▶ [What is required]
Count how many lines in the records below contain the string "section". Reply with the number alone.

(Data records)
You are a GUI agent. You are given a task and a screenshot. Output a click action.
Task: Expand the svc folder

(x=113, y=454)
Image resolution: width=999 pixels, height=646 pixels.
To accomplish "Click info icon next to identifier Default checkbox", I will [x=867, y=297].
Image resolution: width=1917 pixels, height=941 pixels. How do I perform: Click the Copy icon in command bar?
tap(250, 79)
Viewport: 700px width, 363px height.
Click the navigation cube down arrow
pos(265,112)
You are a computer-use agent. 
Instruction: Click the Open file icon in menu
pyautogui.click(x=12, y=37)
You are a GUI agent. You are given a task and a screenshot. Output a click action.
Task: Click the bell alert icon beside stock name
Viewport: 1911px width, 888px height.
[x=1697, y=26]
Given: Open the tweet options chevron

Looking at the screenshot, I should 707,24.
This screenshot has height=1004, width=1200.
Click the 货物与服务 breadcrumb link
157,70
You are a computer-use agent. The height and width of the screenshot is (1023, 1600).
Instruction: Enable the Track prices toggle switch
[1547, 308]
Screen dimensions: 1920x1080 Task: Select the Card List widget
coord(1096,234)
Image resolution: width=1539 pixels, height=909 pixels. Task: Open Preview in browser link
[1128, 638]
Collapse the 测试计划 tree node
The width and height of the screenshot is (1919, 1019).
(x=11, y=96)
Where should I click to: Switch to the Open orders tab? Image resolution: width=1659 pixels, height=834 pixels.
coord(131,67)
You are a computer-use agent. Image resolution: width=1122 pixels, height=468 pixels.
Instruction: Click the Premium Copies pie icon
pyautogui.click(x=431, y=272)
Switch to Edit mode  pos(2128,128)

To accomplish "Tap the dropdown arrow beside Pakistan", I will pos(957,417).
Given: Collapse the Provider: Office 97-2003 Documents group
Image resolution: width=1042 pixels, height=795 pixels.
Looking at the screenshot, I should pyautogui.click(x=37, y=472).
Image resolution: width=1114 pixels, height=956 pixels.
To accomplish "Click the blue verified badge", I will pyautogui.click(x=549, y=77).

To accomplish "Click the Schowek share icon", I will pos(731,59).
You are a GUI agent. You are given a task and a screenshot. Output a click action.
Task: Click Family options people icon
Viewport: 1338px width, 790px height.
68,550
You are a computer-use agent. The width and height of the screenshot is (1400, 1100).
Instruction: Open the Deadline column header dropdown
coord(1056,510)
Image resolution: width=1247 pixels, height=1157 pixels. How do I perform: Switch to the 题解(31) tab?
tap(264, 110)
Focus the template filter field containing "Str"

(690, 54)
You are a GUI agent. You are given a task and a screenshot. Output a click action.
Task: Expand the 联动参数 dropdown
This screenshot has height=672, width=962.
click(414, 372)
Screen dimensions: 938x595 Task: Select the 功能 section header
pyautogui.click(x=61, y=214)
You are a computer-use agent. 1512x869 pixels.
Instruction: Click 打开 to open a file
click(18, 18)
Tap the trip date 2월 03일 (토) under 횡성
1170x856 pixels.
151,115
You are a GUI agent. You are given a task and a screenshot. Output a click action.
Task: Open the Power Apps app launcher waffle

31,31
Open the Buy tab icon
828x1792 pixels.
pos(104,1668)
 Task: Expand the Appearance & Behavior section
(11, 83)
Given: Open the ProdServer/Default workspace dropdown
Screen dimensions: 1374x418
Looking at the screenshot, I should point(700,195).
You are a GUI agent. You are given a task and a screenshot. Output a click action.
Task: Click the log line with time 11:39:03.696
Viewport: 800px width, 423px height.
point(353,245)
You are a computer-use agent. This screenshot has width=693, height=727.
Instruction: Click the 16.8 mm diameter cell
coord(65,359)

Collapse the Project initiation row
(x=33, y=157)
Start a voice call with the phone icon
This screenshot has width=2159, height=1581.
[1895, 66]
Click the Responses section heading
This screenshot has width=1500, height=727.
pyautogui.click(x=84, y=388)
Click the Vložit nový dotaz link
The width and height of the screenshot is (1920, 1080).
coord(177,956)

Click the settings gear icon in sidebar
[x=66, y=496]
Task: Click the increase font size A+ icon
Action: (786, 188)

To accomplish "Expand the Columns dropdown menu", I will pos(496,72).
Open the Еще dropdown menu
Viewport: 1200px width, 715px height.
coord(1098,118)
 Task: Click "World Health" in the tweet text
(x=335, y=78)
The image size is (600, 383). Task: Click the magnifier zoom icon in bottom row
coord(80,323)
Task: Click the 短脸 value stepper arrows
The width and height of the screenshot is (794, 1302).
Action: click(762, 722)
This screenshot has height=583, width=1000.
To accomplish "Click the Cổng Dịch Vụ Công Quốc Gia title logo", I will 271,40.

▶ [Result]
3